In collaboration with the United Nations in Kampala, Uganda, researchers at the Electrical and Electronic Engineering Department (E&E Department) at Stellenbosch University developed an automatic speech recognition system that can automatically monitor the above-mentioned radio broadcasts and search them for indicative keywords or phrases. The overarching research question of the United Nations pilot study for which these systems were developed is: “Given the prominence of radio as a forum for public discussion, could this information be analysed to bring complete, timely and contextually rich insights that development practitioners can use?”1
The technology
The automatic speech recognisers that have been developed by the E&E Department are part of a system that continuously captures raw radio data. After automatic removal of most of the non-speech content, such as music, this is treated as a large and unstructured dataset.2 This dataset is processed by the speech recognisers to produce sets of possible text transcriptions which are searched for predetermined keywords or phrases. All potential hits are passed to human analysts, who listen to the audio and decide on its relevance.3 The result is a structured dataset of categorised text pertaining to the relevant topics. This process is detailed in the figure below.
Automatic speech recognition
Automatic speech recognition is at the front-line of this process. It converts the speech audio into a set of hypothesised transcripts. Unlike the raw speech, this text can be easily automatically searched. For the systems developed for the Ugandan languages, Luganda and Acholi, the speech recognition system can recognise vocabularies of 34,415 and 14,381 different words respectively.4 The team has found that, although the output of the speech recognisers contains many errors, important words are uttered often enough to be detected in this way. However, the uncertainty introduced by these transcription errors makes the final stage of the process, which involved human analysts, essential. This element of human involvement in a substantially automated process sets the system developed by the researchers apart from other similar approaches.
Human analysis
The final stage of analysis entails human analysts examining the original radio audio clips in order to remove false detections of topics and incorporate further semantic detail. This analysis has two stages: A rapid assessment, where original audio clips are extracted with matching filter rules, and labelling, where “the relevant fragments by categories (e.g. disaster.flood, health.disease-outbreak.cholera).5
Conclusion
The system developed by the E&E Department’s researchers is currently active and in continuous use by the United Nations in Uganda and will soon commence operation in Mali.
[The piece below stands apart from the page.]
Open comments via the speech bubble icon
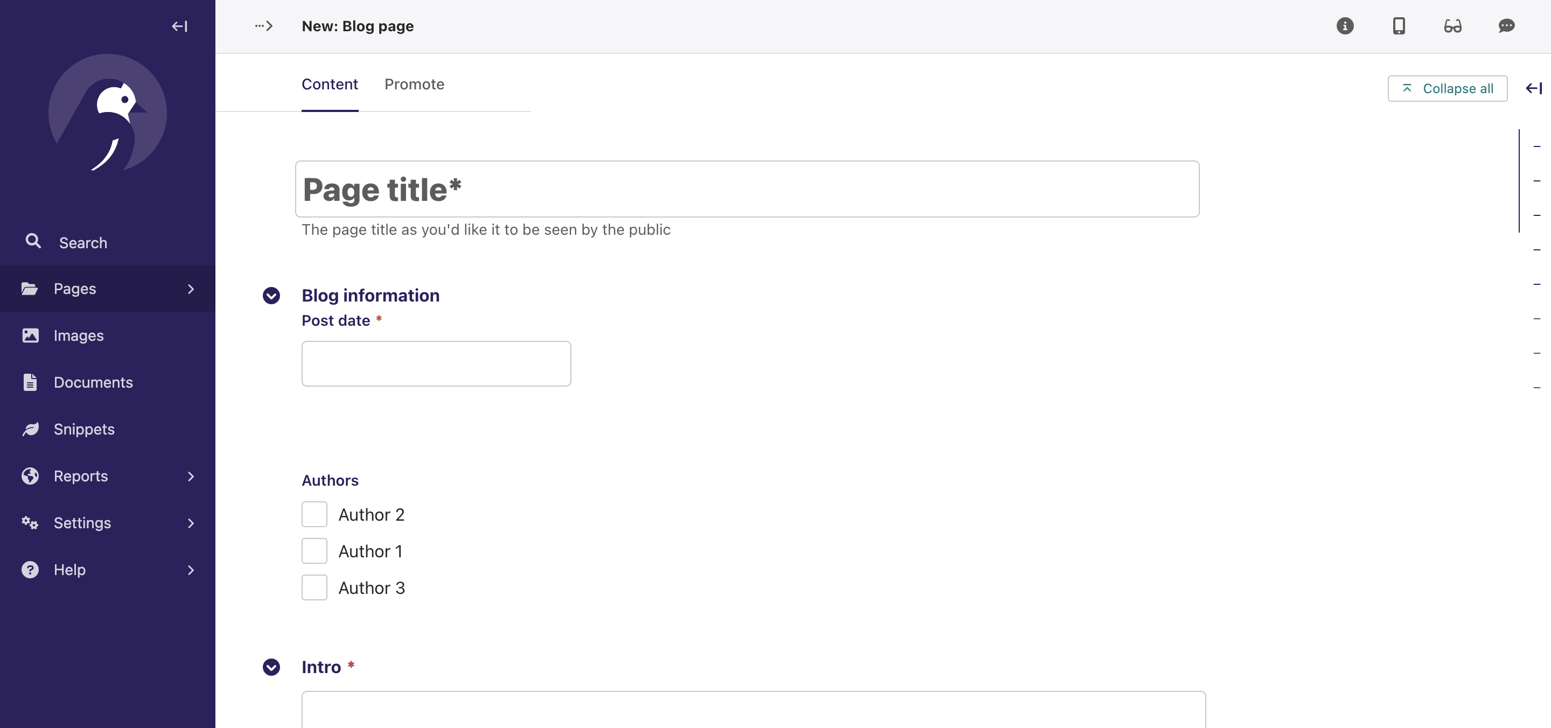tap(1506, 26)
It has already brought several important humanitarian issues to the attention of the aid organisation that would probably otherwise have been missed. The researchers are actively extending their work to new languages, with a special focus on languages that have so far never been technologically developed.
1 United Nations Global Pulse Using machine learning to analyse radio content in Uganda: Opportunities for sustainable development and humanitarian action (2017) 2.
2 United Nations Global Pulse Using machine learning to analyse radio content in Uganda: Opportunities for sustainable development and humanitarian action (2017) 6.
3 United Nations Global Pulse Using machine learning to analyse radio content in Uganda: Opportunities for sustainable development and humanitarian action (2017) 6.
4 United Nations Global Pulse Using machine learning to analyse radio content in Uganda: Opportunities for sustainable development and humanitarian action (2017) 9.
5 United Nations Global Pulse Using machine learning to analyse radio content in Uganda: Opportunities for sustainable development and humanitarian action (2017) 9.